Peter Fang Jianping (; born November 1962) is a Chinese Roman Catholic Bishop of Roman Catholic Diocese of Hebei, China. He is also vice-president of the Bishops Conference of the Catholic Church in China (BCCCC).

He was a member of the 10th National Committee of the Chinese People's Political Consultative Conference and a delegate to the 11th and 12th National People's Congress.

Biography
Fang was born in November 1962 in Guye District of Tangshan, Hebei, to a Catholic family. His ancestral home is located in Lulong County.
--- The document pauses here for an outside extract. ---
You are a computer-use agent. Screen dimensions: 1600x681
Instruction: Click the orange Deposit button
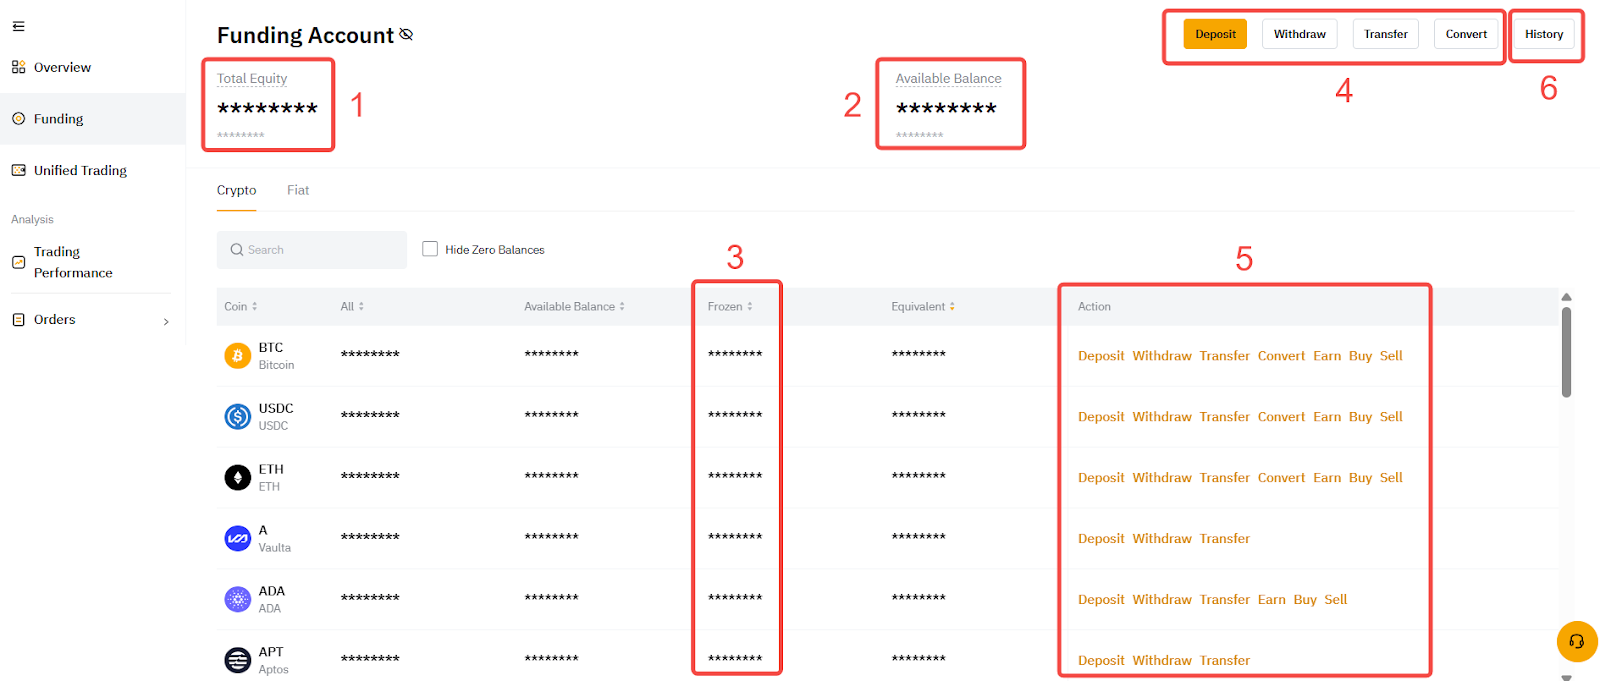click(x=1215, y=34)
In 1984 he entered the Hebei Provincial Catholic Theological College, where he graduated in 1988. 

On August 6, 1989, Fang became the Roman Catholic Bishop of Huanghuagang, Fengrun District and was ordained bishop by Bishop of the Catholic Diocese of Tangshan John Liu Jinghe. On September 28, 1999, he was elected coadjutor bishop of Tangshan. In November 2010 he was elevated to the Bishop position, replacing John Liu Jinghe.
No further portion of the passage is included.